Thursday, February 21, 2008

Green Funerals: Old Peruvian Style versus New Mayo Clinic Style

Human bones on display in the San Francisco catacombs in Lima, Peru
Photo by Nancy Manahan
We are spending a week in Lima, Peru visiting Nancy's brother Jim Manahan, who is on assignment here for four months. (More on that in another blog.)

We’ve made the rounds of several museums and historic sites including the Church of San Francisco built in 1674. This church is famous for its vast underground catacombs containing the bones of 75,000 people.

In this first cemetery of colonial Lima, bodies were laid in pits and covered with quicklime to hasten decomposition. We walked past boxes with femurs organized in herringbone patterns and deep pits with thousands of bones and skulls artistically arranged. Hundreds of skulls are stacked on shelves cut into the earthen walls.

Another museum in Lima contains twenty-five-hundred-year-old mummies from the pre-Inca era. Given the arid Peruvian climate, it was a perfect way to preserve bodies. Both the catacombs and the mummies are precursors to the modern concept of green funerals. (See below for our earlier blog, "Green Funerals 101.")

All this put us in a receptive frame of mind for an article we discovered in London’s prestigious newspaper, The Guardian. “What Really Happens When You Die?” features interviews with six professionals who handle corpses. They detail the procedures of autopsying, embalming, burying, and cremating a body--the modern ways of death.

The most interesting part of the article is a description of an environmentally-friendly alternative to
Resomator
Photo by Nancy Manahan
conventional burial or cremation: resomation. According to Dean Fisher, the Director of the Mayo Clinic’s Body Donation Program, this new technique uses “water, potassium hydroxide and steam heat to dissolve the body.” What’s left at the end of the process is “nitrogen, phosphate, proteins, amino acids, salts and sugars,” the basic elements that comprise our bodies. Fisher says that this “innocuous fluid” can be “safely disposed of or used on land as a fertiliser”! The remaining bones are pulverized, as in cremation. There are no toxic emissions like mercury released into the atmosphere.

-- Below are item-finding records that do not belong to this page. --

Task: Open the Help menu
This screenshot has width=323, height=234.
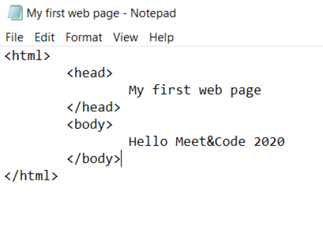Action: [x=162, y=37]
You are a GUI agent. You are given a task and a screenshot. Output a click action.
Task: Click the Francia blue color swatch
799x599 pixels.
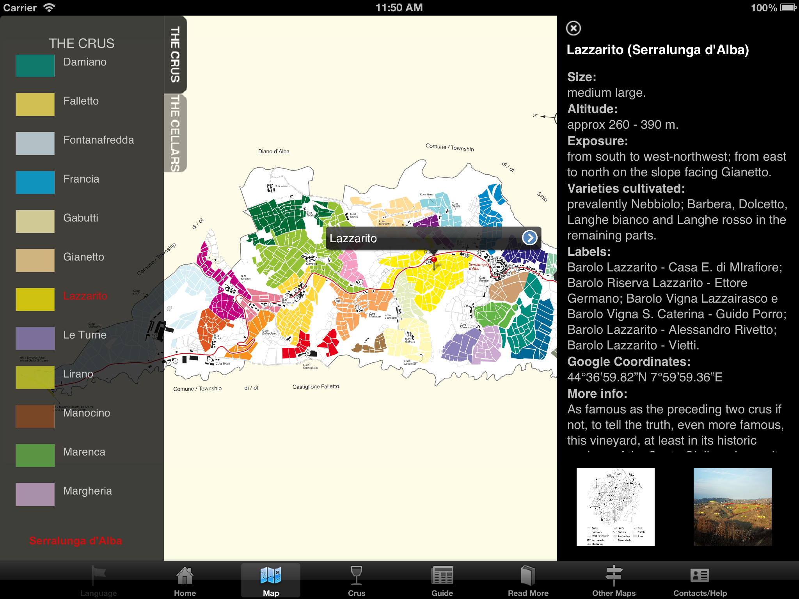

According to Fisher “there are only a few resomation chambers in operation in the world, all of them in the US” including one at the Mayo Clinic in Rochester, Minnesota.

This environmentally-friendly method of dealing with our bodies may be the wave of the future. For more information about this greener alternative to cremation and burial, visit Resomation Ltd.

Hundreds of years from now, North and South American tourists may pay to tour museums formerly known as cemeteries!

Tuesday, February 12, 2008

Locks and Illumination

Self-reliance coupled with ingenuity makes for creative repair work in Costa Rica. Last year, for example, the lock on our car door broke. We could have driven to the Nissan dealership in San Jose, an unwelcome 2- hour round trip. We didn’t know if a part was even available for our 1991 Pathfinder.

We had noticed a locksmith sign down the road from our apartment. The young locksmith, whose open air shop is in his driveway, examined the door and said, “No problema!”

Jose disassembled the door, took the broken rod over to his work bench, rummaged around for a piece of metal, and bent it in three places. He slipped it into place and turned the key in the door, locking and unlocking it several times to make sure it worked. It’s been fine ever since.

In the States, we would have ordered a new part, waited for several days, and paid for the part plus a minimum labor charge. In Costa Rica, our door was repaired in ten minutes. The cost? $8.50.

I thought of Jose the other night when we put new batteries in our flashlight. We got a beam of light only if we pressed on the battery cover. Obviously the connection needed to be tighter. I remembered seeing a shiny little washer in the driveway the day before. Nancy slipped it into the cover plate, and viola: Light!

We avoided sending the flashlight to a landfill, and making a trip to the store to buy a new one. We appreciate that Costa Rican culture encourages us to be creative, to make do, and to slow down—all ways of living more simply and, we suspect, more fully.